Hanoi (VNA) – Vietnam’s trade deficit with China is widening, exceeding 27 billion USD in the first nine months of 2019.

According to the Ministry of Industry and Trade, total trade revenue over the last nine months is estimated at 382.72 billion USD. That includes 194.3 billion USD in exports and 188.42 billion USD in imports, up 8.2 percent and 8.9 percent year on year, respectively.

Shipments to some markets posted high growth rates such as Japan 10 percent, the Republic of Korea 8.1 percent, ASEAN 4.7 percent, and Russia 13.9 percent.

In particular, trade with China reached about 83.25 billion USD by the end of the third quarter. However, Vietnam’s deficit with this market is widening.

During the reviewed period, exports to China declined 3.8 percent from the same period last year to some 27.75 billion USD. Meanwhile, Vietnam spent around 55.5 billion USD on importing goods from the neighbouring country, rising by 17.3 percent.

As a result, Vietnam ran a trade deficit of about 27.75 billion USD with China in the nine months, a surge from more than 25 billion USD between January and August.

[Vietnam gains 194.3 billion USD in export revenue in nine months]

The most imported commodities were machinery, equipment, tools and spare parts; computers, electronic products and components; and mobile phones and components. Meanwhile, the country’s main exports to China were computers, electronic products and components, mobile phones and components, along with agricultural products.

The ministry’s statistics also show that of the 194.3 billion USD in the nine-month export turnover, 30.7 percent was contributed by the domestic sector, and 69.3 percent by the foreign invested one.

The United States continued to be the largest importer as it splashed out 44.9 billion USD on purchasing Vietnamese goods, followed by the European Union (31.1 billion USD), ASEAN (19.4 billion USD), Japan (15.1 billion USD), and the Republic of Korea (14.5 billion USD).

During the period, 26 products achieved an export turnover of more than 1 billion USD, with five of them posting more than 10 billion USD in export value.

To be more specific, shipments of mobile phones and spare parts fetched 38.6 billion USD; electronic products, computers and spare parts 25.4 billion USD; garments and textiles 24.8 billion USD; footwear 13.3 billion USD; and machines, equipment and spare parts 12.9 billion USD. They all recorded a good growth of 5.1 percent, 16.9 percent, 10.4 percent, 13.5 percent and 7.5 percent, respectively.

On stark contrast, exports of agro-fishery products experienced a substantial drop, with the sharpest falls seen in shipments of coffee (20.7 percent) and rice (9.7 percent).

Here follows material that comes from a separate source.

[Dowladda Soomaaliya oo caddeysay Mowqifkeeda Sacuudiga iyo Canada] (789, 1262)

Experts said that shipments of agricultural products and seafood depended much on the Chinese market, and once the Chinese Government tightened import standards, Vietnamese exporters would find it hard to bring their products to this market. Meanwhile, local firms maintained export advantage in the United States, the European Union, the Republic of Korea and Japan, with most of the exports being electronic products, garments-textiles, and footwear.

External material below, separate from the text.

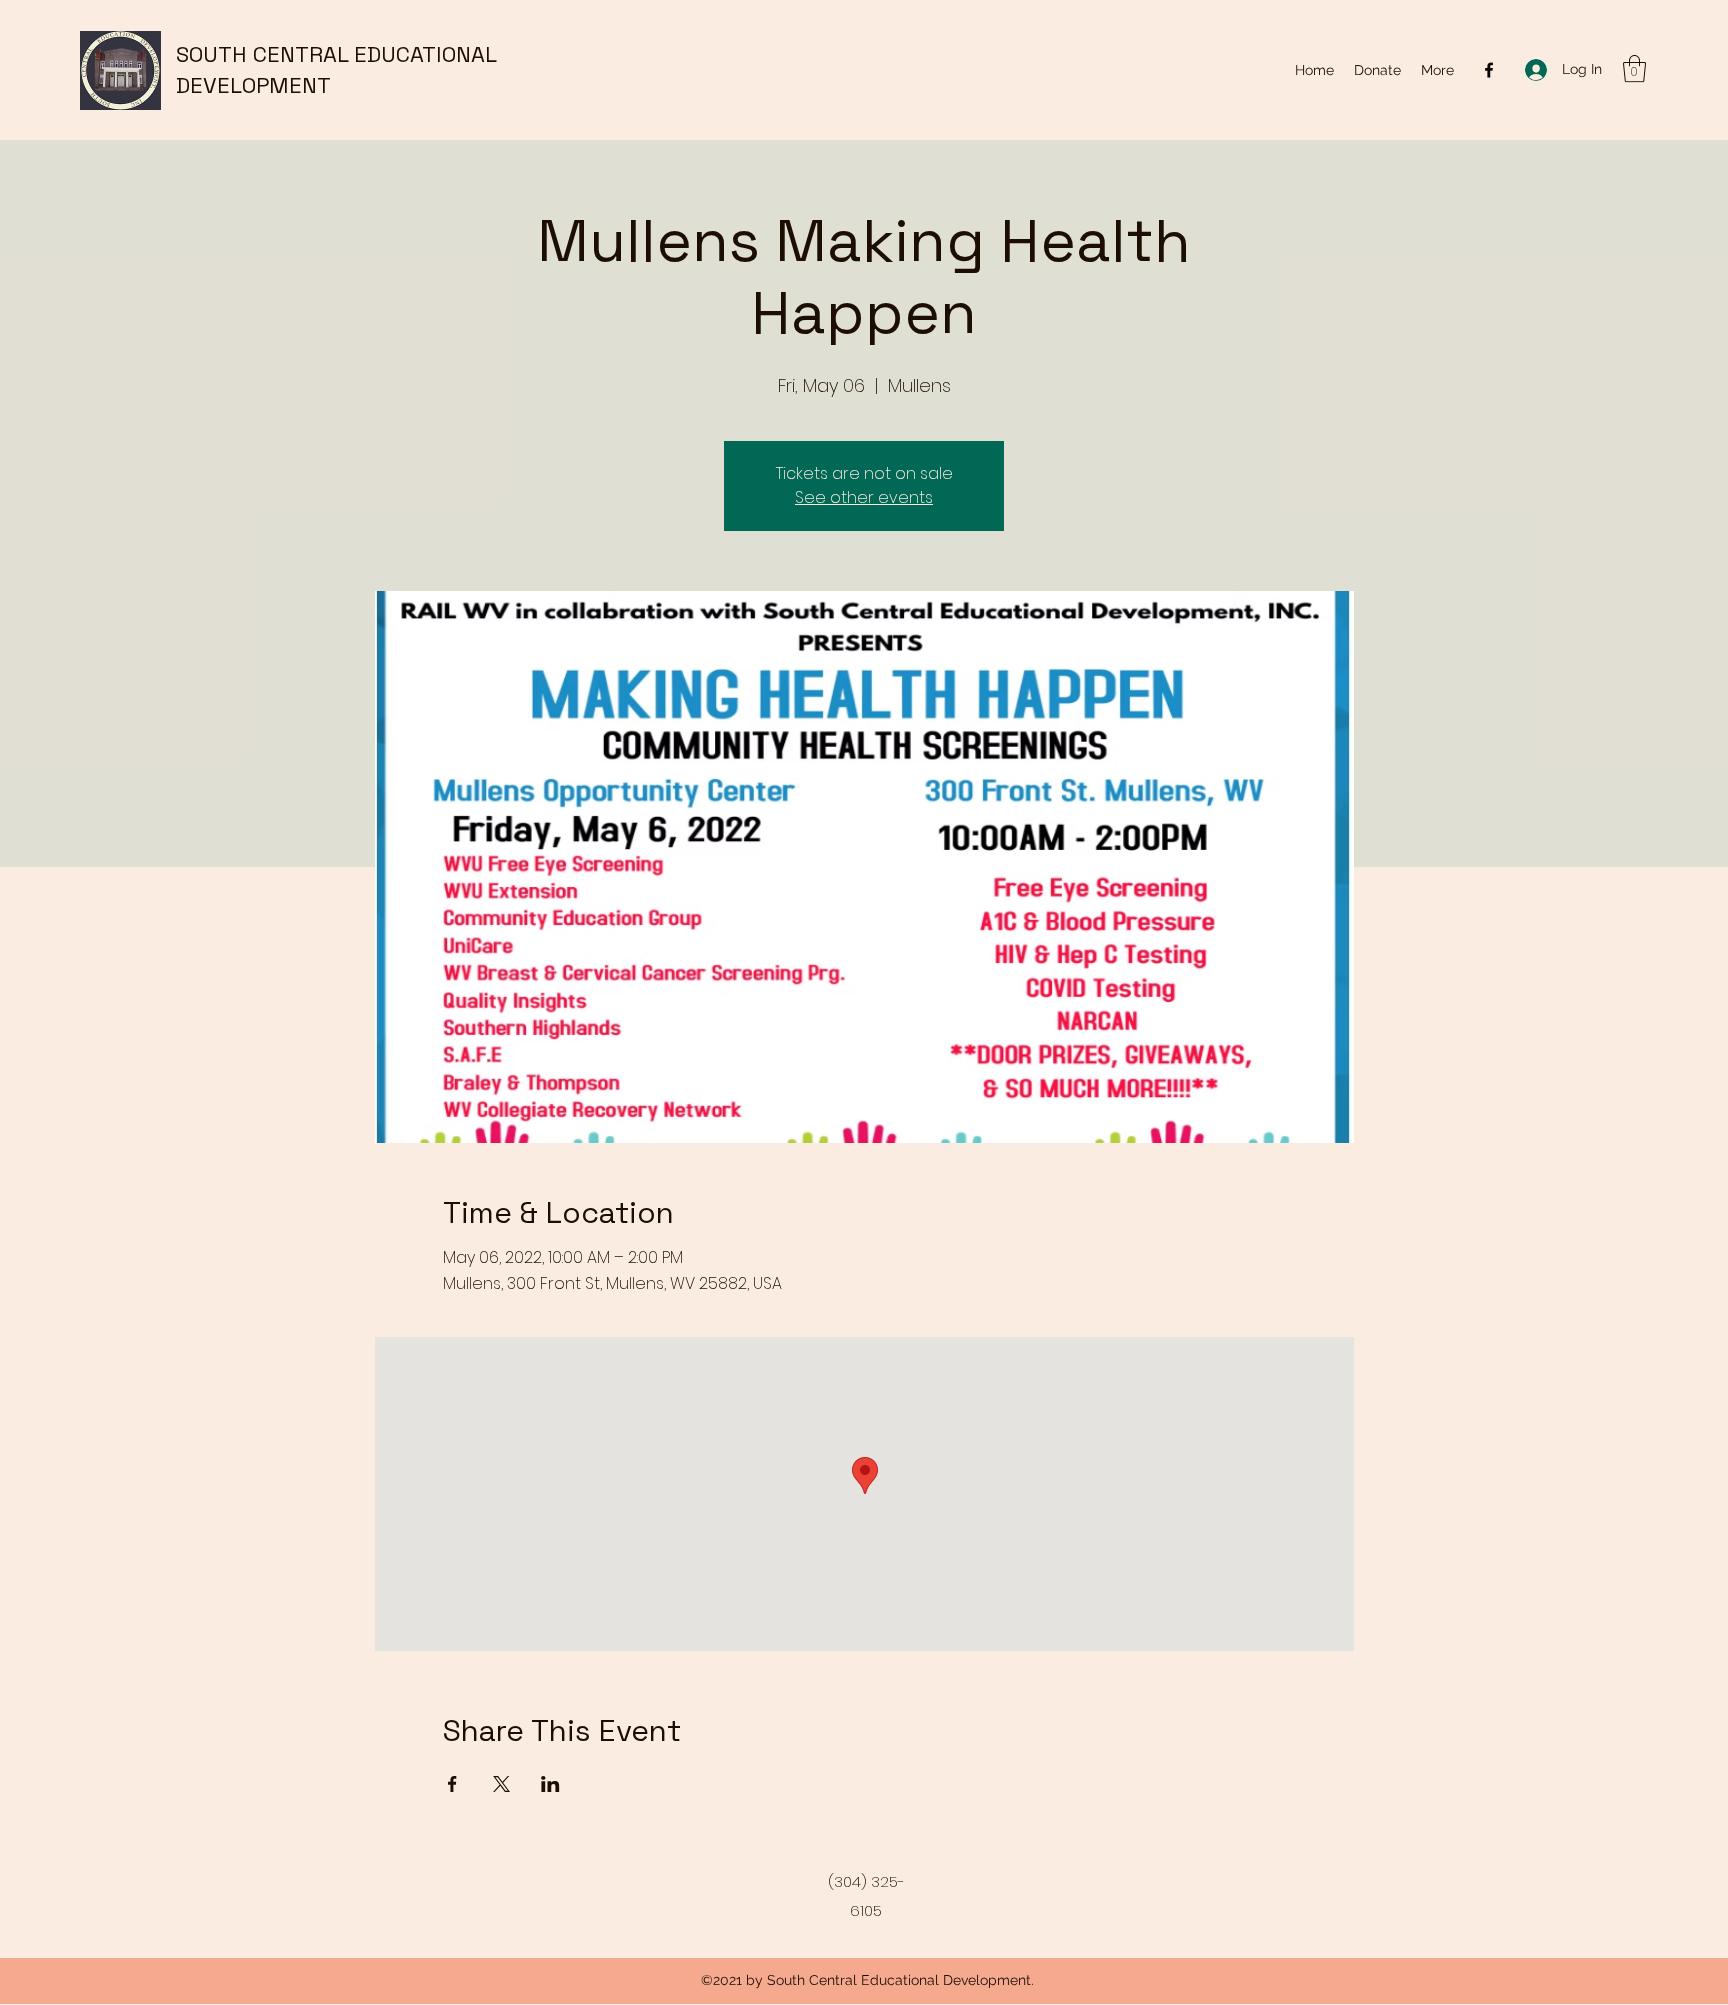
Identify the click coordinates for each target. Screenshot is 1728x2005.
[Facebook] (1489, 70)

Also in the January – September period, Vietnam recorded a gross domestic product (GDP) expansion of 6.98 percent, the highest nine-month growth rate over the past nine years, according to the General Statistics Office (GSO).

The third-quarter GDP grew by 7.31 percent year on year, higher than 6.82 percent in the first quarter and 6.73 percent in the second quarter.

In the first nine months, industry – construction rose by 9.63 percent and services by 6.85 percent, contributing 52.6 percent and 42.6 percent to the GDP, respectively.

Agriculture, forestry and fishery expanded just 2.02 percent and contributed 4.8 percent to the GDP as the sector has been struggling to cope with impacts of climate change and African swine fever while major foreign buyers have set stricter import rules.

Agriculture has yet to rebound, inching up 0.74 percent from the same period last year, lower than that of 2017 and 2018. Fishery was the sector’s best performer which increased 6.12 percent while forestry grew by 3.98 percent.

The GSO said manufacturing and processing remained the main engine driving the industry sector as well as the entire economy, growing at 11.37 percent.

In the services industry, wholesale and retail posted the highest growth at 8.31 percent, followed by finance, banking and insurance segment (8.19 percent), transportation and logistics (7.82 percent), and information and communications (7.65 percent)./.